しかしそれにしても、なぜ私は、シミュレーション予測が未来を示しているように思い込んだのでしょうか。そしてその予測が「幸いにも」外れたときに、なぜ私の中の #健康警察 は「不幸を回避できた」と喜ばず、むしろ「なんだ、大外れじゃん……」とザンネンに思ってしまったのでしょうか。

背景にあるのは「未来への不安」なのかもしれません。

あれよあれよと言ううちに始まった新型コロナの感染拡大、やっとワクチンと思ったら始まったデルタ株のまん延。緊急事態宣言は延長に延長を重ねる。オリンピック・パラリンピックは無観客。2年前に当たり前と思っていた日常とは、かなり違った日々が続いています。こんなことが、どこまで続くのか……。
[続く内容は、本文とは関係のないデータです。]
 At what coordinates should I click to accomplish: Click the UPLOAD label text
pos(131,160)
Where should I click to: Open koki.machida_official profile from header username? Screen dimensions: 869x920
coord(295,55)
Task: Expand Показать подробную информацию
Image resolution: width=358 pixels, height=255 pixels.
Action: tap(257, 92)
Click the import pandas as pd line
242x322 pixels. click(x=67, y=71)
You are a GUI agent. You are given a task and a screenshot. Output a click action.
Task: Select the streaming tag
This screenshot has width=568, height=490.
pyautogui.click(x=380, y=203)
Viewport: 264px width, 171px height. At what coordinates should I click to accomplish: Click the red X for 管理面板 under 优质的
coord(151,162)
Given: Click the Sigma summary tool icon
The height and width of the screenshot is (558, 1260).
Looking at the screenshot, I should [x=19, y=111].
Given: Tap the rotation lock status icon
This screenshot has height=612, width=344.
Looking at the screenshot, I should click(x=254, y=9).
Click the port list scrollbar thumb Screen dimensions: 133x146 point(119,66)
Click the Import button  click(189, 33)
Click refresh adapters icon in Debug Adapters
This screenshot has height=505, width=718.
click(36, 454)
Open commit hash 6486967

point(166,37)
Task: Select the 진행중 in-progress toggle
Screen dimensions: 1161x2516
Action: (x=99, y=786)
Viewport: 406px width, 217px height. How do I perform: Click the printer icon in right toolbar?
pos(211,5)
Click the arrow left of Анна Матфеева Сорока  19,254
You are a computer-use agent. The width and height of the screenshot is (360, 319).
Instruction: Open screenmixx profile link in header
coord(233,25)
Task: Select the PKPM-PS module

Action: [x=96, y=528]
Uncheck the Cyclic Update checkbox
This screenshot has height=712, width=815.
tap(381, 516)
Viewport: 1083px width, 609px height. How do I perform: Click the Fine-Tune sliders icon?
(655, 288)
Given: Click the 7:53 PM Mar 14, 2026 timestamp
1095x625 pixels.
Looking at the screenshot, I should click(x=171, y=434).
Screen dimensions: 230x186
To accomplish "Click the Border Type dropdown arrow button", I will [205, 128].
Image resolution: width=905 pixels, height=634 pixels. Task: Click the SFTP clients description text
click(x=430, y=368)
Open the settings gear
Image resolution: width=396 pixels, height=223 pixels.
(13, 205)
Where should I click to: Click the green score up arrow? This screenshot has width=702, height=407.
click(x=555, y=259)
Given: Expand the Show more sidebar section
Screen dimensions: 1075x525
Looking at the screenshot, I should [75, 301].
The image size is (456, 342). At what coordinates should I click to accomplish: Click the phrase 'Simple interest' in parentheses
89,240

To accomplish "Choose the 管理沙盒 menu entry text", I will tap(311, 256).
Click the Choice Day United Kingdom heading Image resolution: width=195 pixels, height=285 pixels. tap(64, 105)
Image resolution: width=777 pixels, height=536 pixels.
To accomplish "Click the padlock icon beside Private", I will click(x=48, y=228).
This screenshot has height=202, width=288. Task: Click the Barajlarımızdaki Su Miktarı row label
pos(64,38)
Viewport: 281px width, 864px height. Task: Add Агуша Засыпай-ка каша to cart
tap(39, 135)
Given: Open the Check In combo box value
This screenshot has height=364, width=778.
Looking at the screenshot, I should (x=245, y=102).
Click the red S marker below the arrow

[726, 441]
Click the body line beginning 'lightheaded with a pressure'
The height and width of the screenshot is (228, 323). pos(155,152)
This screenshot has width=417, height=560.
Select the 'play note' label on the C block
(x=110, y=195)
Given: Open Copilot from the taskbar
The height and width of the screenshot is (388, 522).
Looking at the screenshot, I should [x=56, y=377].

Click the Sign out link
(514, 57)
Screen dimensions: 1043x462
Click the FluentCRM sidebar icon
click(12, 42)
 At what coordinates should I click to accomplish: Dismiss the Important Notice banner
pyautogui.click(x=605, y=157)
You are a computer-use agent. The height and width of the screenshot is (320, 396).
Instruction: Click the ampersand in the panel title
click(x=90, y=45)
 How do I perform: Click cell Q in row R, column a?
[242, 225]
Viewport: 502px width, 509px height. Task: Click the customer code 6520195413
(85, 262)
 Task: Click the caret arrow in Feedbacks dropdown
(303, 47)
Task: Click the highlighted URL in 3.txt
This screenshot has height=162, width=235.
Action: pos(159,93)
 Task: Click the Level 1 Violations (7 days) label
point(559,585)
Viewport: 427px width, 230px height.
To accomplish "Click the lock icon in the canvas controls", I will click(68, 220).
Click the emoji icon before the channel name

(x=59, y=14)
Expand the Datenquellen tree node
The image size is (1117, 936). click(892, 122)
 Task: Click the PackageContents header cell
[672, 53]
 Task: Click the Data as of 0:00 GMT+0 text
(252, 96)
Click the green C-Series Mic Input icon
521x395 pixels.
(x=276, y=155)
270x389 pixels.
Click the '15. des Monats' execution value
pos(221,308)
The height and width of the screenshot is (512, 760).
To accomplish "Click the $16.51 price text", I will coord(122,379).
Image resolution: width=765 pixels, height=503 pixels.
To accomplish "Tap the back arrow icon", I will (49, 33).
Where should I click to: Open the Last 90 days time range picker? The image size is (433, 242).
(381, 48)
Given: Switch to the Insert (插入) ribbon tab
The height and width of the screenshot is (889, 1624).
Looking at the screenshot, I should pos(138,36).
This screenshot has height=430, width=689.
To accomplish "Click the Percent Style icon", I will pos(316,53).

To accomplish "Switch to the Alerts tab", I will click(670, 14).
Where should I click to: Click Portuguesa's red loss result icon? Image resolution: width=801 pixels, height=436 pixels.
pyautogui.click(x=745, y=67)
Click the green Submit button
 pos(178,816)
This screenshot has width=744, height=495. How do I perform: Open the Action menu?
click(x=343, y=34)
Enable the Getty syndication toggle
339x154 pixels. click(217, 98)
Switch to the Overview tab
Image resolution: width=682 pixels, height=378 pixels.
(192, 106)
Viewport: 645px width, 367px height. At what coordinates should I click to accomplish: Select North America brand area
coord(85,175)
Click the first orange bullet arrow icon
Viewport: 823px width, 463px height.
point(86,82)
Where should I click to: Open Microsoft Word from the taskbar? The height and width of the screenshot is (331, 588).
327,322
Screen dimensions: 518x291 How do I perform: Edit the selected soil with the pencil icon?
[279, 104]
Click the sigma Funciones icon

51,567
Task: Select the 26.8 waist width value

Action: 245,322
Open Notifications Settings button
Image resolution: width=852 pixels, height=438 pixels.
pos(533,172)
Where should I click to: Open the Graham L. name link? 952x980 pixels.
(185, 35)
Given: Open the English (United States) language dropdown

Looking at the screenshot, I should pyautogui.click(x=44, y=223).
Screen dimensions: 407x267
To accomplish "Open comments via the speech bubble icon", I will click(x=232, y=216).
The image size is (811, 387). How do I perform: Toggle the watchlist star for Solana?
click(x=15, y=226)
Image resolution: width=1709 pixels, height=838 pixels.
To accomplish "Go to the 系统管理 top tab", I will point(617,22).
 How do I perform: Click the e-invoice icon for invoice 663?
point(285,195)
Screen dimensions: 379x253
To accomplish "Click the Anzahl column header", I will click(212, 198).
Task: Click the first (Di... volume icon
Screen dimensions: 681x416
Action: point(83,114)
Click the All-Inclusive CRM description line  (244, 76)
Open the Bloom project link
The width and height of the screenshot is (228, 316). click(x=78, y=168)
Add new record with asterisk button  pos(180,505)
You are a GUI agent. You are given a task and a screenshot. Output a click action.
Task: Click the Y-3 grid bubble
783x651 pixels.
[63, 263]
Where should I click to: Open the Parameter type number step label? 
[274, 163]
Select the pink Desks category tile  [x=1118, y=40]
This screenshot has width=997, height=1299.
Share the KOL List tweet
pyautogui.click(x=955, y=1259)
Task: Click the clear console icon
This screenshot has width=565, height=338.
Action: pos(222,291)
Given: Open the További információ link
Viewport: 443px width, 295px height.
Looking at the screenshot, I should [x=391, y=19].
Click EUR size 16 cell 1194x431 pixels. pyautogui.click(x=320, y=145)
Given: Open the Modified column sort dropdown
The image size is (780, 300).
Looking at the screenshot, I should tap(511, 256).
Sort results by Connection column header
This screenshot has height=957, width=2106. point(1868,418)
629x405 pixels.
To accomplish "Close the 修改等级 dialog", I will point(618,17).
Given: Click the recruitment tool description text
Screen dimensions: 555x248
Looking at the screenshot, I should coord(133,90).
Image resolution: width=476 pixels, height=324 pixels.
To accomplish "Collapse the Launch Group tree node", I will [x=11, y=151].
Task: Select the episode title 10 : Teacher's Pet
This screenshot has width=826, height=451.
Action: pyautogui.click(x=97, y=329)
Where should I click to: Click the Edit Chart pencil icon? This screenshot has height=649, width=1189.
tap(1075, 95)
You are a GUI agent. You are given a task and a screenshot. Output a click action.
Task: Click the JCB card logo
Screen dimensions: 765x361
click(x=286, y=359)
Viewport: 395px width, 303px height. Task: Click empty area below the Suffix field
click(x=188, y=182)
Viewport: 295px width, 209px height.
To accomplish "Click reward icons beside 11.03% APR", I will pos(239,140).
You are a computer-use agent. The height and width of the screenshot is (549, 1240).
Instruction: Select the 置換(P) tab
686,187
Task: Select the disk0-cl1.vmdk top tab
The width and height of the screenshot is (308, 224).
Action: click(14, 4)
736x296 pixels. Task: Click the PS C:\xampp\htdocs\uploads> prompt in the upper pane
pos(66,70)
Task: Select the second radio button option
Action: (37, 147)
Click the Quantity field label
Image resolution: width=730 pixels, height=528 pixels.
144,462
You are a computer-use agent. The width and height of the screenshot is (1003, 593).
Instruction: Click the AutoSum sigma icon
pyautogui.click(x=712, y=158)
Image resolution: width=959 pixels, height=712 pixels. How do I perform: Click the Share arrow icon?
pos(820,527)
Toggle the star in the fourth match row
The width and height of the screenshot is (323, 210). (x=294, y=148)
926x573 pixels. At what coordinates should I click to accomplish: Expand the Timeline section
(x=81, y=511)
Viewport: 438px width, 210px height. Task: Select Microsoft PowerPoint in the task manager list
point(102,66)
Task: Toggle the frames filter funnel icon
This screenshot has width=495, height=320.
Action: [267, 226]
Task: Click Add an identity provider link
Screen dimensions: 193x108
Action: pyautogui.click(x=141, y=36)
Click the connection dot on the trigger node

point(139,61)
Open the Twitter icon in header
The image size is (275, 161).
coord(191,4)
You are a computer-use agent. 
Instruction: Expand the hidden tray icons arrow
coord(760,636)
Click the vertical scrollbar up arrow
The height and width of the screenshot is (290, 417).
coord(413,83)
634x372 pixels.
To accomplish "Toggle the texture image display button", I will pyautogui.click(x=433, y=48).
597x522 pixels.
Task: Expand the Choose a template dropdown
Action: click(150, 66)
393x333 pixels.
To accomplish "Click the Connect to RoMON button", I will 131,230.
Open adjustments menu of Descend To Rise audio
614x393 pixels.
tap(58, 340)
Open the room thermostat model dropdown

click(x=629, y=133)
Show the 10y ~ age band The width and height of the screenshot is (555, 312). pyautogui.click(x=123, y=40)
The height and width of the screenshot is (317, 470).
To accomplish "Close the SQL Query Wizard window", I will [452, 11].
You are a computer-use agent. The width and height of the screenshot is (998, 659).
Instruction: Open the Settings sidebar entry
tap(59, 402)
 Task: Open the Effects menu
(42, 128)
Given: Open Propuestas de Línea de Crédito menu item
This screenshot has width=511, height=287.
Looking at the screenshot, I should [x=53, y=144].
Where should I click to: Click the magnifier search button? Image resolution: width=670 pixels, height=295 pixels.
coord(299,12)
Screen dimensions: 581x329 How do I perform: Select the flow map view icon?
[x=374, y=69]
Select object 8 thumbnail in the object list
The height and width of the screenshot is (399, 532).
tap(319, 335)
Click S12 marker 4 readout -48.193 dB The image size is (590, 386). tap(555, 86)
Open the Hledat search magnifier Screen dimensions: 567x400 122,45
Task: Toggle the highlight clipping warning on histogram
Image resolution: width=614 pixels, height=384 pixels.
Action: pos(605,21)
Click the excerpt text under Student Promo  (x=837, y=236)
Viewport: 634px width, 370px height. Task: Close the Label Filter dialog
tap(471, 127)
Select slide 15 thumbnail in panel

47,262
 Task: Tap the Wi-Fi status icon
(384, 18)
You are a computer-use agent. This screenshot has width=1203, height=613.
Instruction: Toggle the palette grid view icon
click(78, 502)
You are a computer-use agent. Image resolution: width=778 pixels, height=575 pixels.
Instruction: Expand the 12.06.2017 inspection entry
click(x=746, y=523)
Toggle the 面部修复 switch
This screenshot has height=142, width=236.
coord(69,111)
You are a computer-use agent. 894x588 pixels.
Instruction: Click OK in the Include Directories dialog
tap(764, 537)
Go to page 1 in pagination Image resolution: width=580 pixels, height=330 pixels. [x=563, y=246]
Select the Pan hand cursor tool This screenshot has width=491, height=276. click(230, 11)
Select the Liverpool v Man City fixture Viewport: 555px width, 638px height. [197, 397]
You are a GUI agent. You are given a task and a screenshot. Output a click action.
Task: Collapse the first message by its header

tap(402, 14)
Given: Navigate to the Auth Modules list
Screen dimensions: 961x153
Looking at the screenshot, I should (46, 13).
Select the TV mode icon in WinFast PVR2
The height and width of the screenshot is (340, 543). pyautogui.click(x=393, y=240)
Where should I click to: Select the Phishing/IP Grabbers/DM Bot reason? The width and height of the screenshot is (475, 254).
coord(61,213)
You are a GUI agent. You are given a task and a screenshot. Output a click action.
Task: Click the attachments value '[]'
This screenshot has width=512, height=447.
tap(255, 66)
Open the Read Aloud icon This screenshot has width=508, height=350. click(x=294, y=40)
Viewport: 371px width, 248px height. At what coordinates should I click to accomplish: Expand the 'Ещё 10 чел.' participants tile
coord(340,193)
未来が見えない状況の中では、不安ばかりが募ります。

そのときにシミュレーションは「数値」というわかりやすい形で予測を示してくれるので、まるで未来をハッキリと示してくれるように思えます。何かを信じることで、不安を減らしたい。そんな思いで、その実力以上に予測を信じ込みたくなっていたのかもしれません。

一方で感染者が減り、難局をとりあえずは乗り切った後に思い出されるのは、せっかくの夏に海も行けず、ビアガーデンで騒げなかった心残りな日々のこと。その残念感をぶつける相手もいない中「なんだ、感染爆発って騒いでいたけど、大したことなかったじゃん!」と裏切られたように思い「ケシカラン!」という気持ちが湧いてきたのかもしれません。

「のど元過ぎれば熱さ忘れる」ではないですが、それに近い心理に自分自身がなっていたのではないかと自戒しました。

当たり前のことですが、「未来に何が起きるのか」を決めるのは、私たちがいま選ぶ行動ひとつひとつの積みかさねでしかありません。シミュレーション予測もひとつの「参考情報」と捉えて、自分がどうするかは自分のアタマで考える。コロナ禍により未来が不透明な状況が続く今だからこそ、そんな心構えを持っておこうと思います。